And as if that weren’t enough, it’s also home to one of the city’s largest community gardens. Now it will have one more use — a shelter for asylum seekers, according to an announcement made on Monday by Gov. Kathy Hochul.

“After months of negotiations, the Biden Administration has provided us with a tentative contract that would allow New York to utilize Floyd Bennett Field as a shelter for asylum seekers,” she said.

Once the final agreement is signed, we will work with Mayor Adams and his team to set up a Humanitarian Emergency Relief and Response Center at Floyd Bennett Field with the capacity to shelter more than 2,000 asylum seekers. We are grateful to President Biden for his support of this initiative and committed to continuing our advocacy on behalf of the people of New York,” the governor added.

There had been rumors that a shelter for migrants was coming to Floyd Bennett Field for months. 

It was unclear exactly where the asylum seekers would be housed. While some historic hangars have been restored (notably, several that now contain the heavily-used Aviator Sports Center), others are still underused and deteriorating. The former 1930s-era airline terminal building is now Floyd Bennett’s administration building and contains a small exhibit about the former airfield’s history.

Mayor Adams said, approvingly, “For months, Governor Hochul and I have been urging the federal government to allow us to use Floyd Bennett Field to help house some of the more than 100,000 asylum seekers who have sought our care here in New York City, and I’m grateful that we have a tentative agreement to move forward on this site. I thank Governor Hochul for her commitment to pay for this site, and I’m looking forward to more of this kind of partnership with our friends in Albany as we manage this ongoing crisis.”

NYC Public Advocate Jumaane Williams added, in part:

“I am glad to see the governor commit this location and funding to provide shelter for the ever-increasing number of new and aspiring New Yorkers arriving in our city. The site is not ideal, but we continue to be left to choose the best of bad options, and I will work to ensure that shelters meet the necessary standards, including security precautions, resource ability, and transportation access to and from the site for migrants and community organizations alike.”

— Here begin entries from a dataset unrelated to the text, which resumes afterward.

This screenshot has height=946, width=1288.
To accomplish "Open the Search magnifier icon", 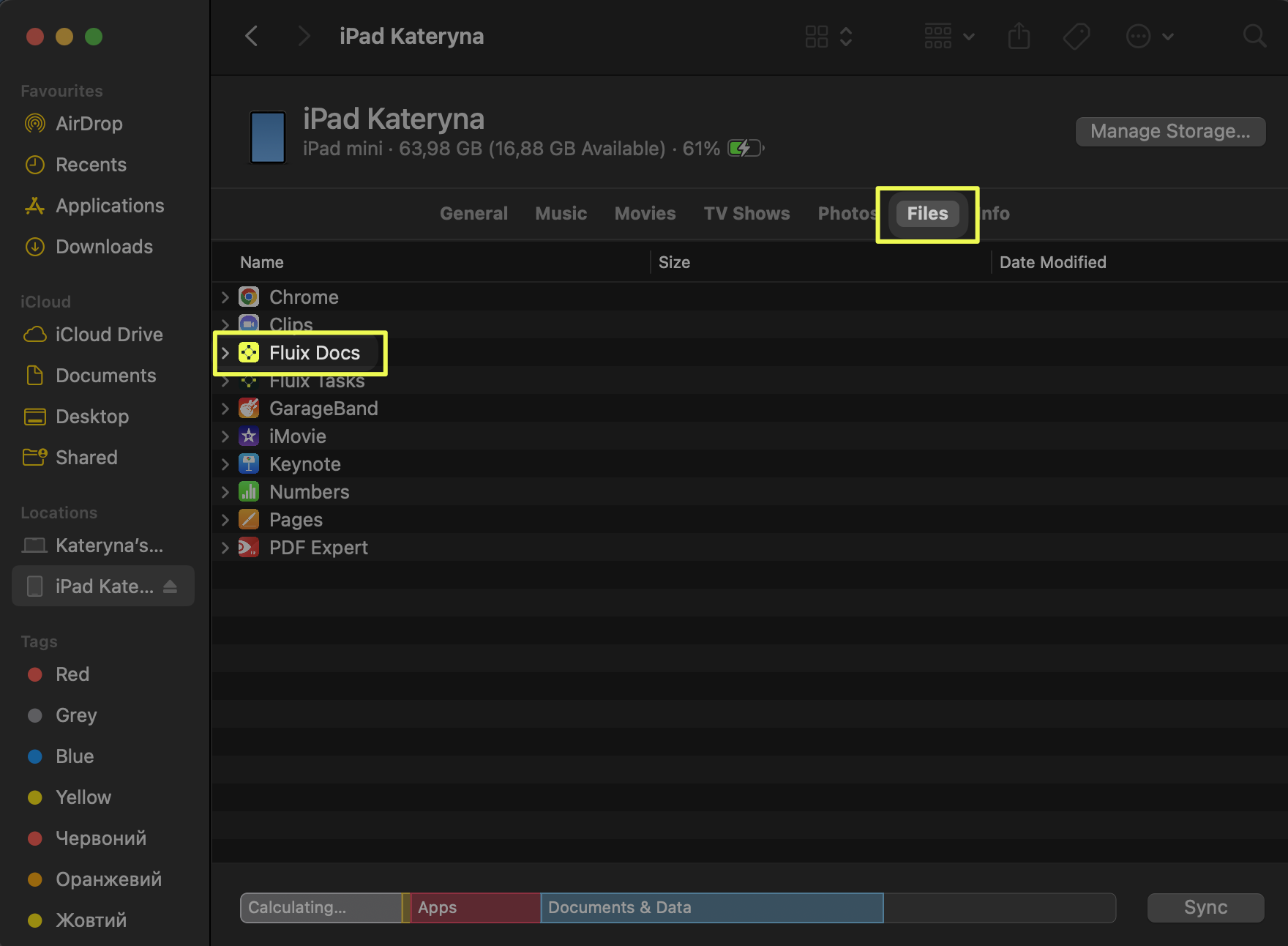I will (x=1254, y=36).

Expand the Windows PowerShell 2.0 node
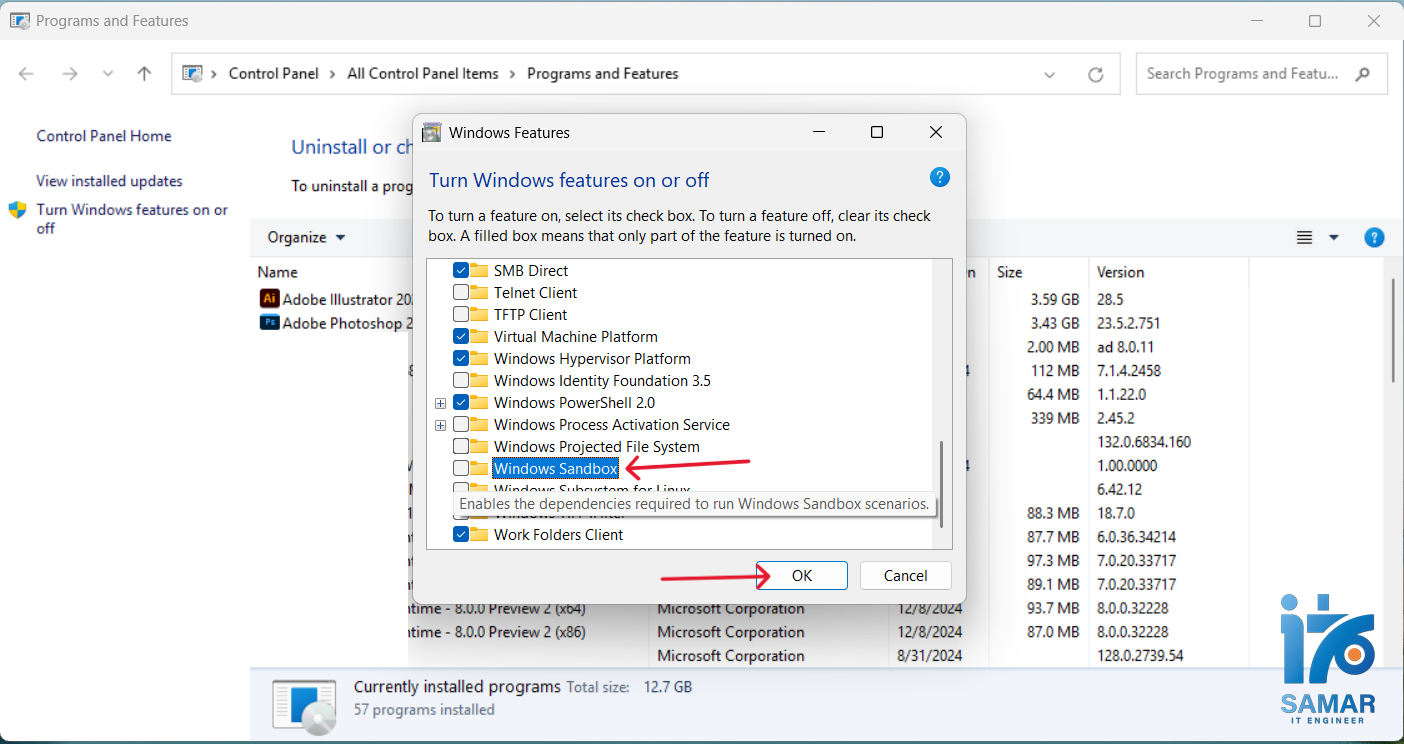tap(440, 403)
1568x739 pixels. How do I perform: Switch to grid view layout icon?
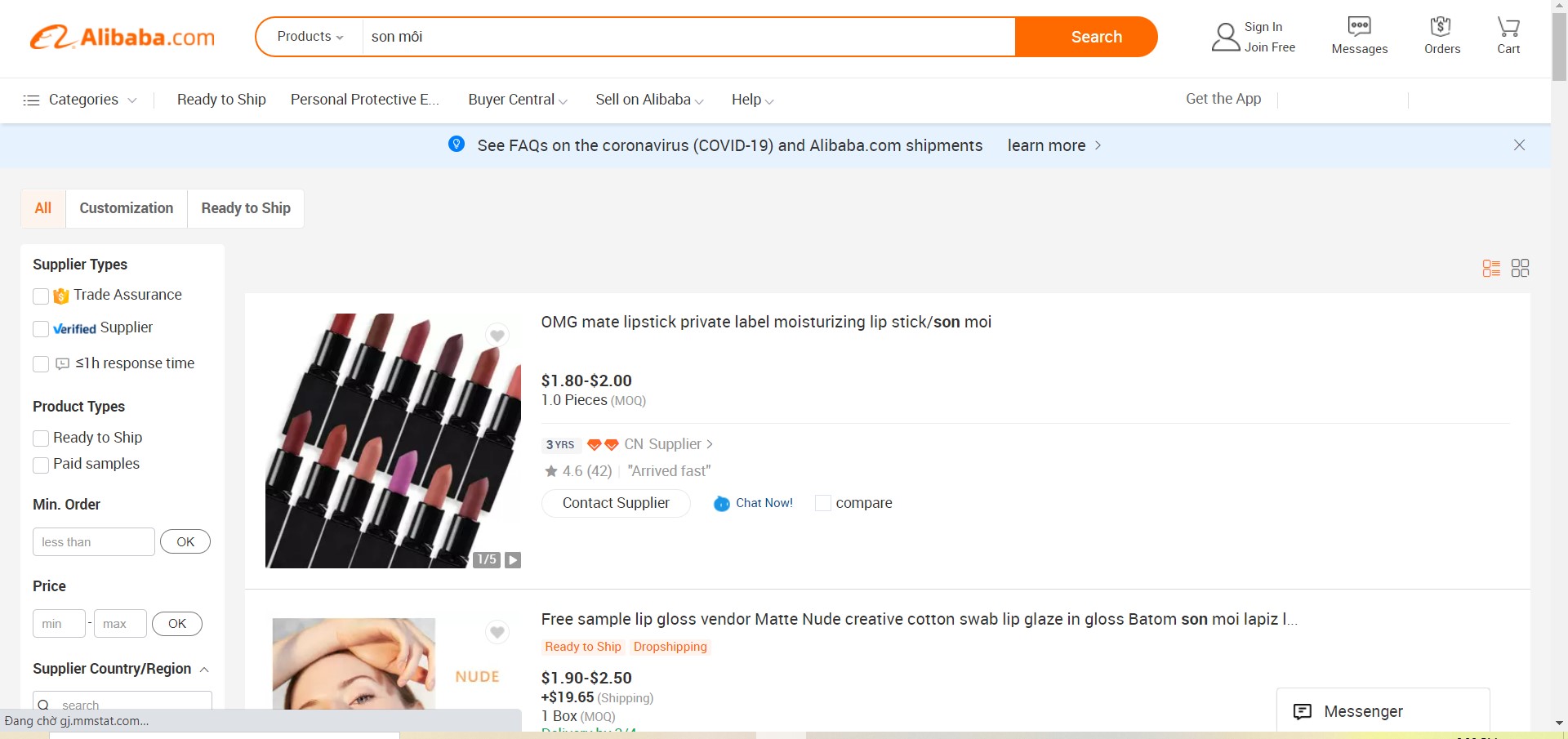[x=1520, y=268]
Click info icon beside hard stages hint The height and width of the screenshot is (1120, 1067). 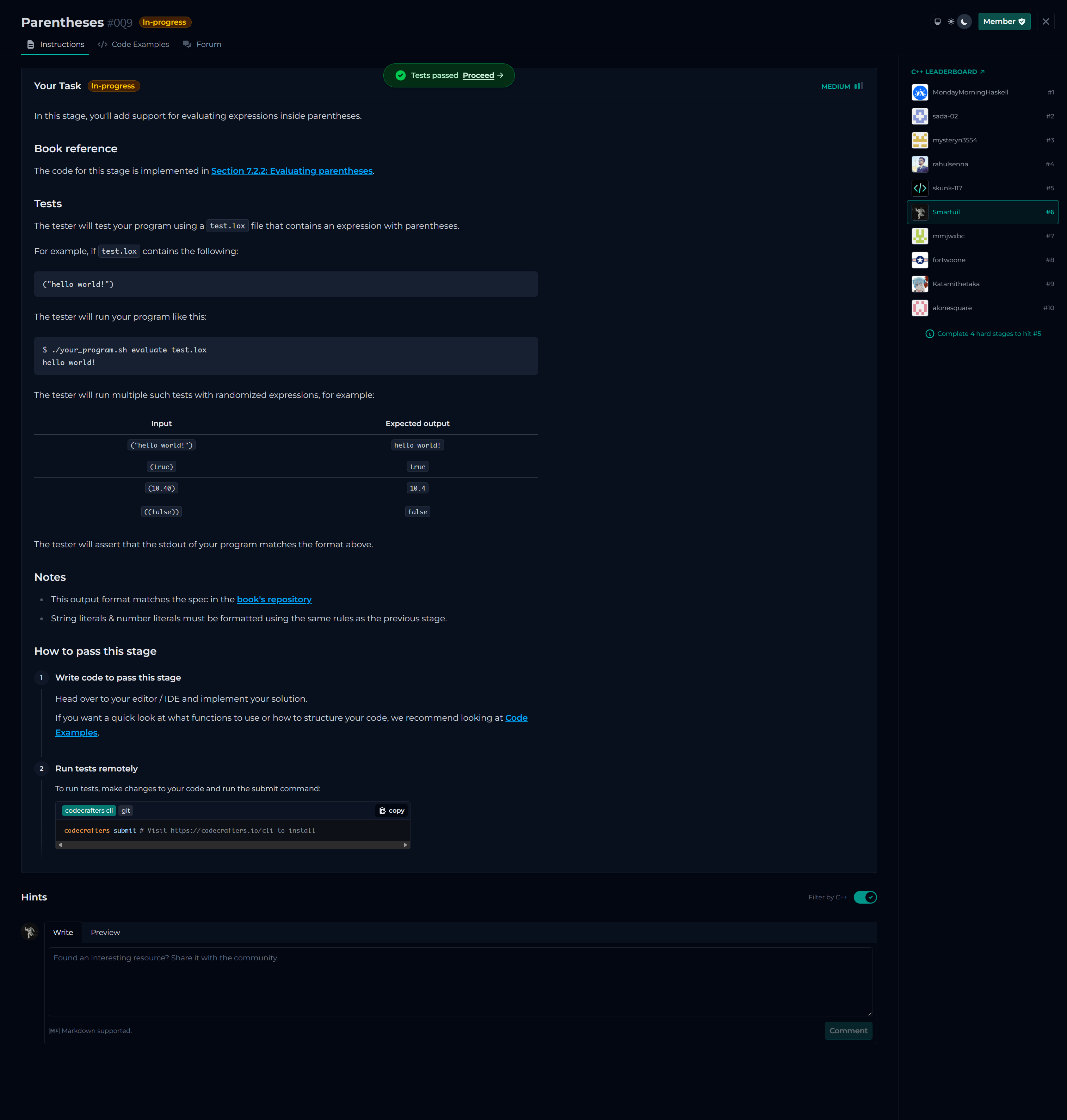pos(929,334)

Since the mid-1970s, shortly after the Navy deactivated it as a military base, Floyd Bennett Field has been administered by the National Parks Service and is considered part of Gateway National Park. 

By all accounts, it didn’t succeed as a commercial airport in the 1930s because of its distance from Manhattan, in particular the Manhattan General Post Office. The Belt Parkway hadn’t been constructed yet and Flatbush Avenue was still a two-lane road.

Even today, the only way to reach Floyd Bennett by public transportation is the Q-35 bus, which riders catch either at the “junction” of Flatbush and Nostrand Avenues in Brooklyn or in Rockaway, Queens.

According to WABC, the proposed lease for Floyd Bennett Field has been sent to the state, but has not been signed yet.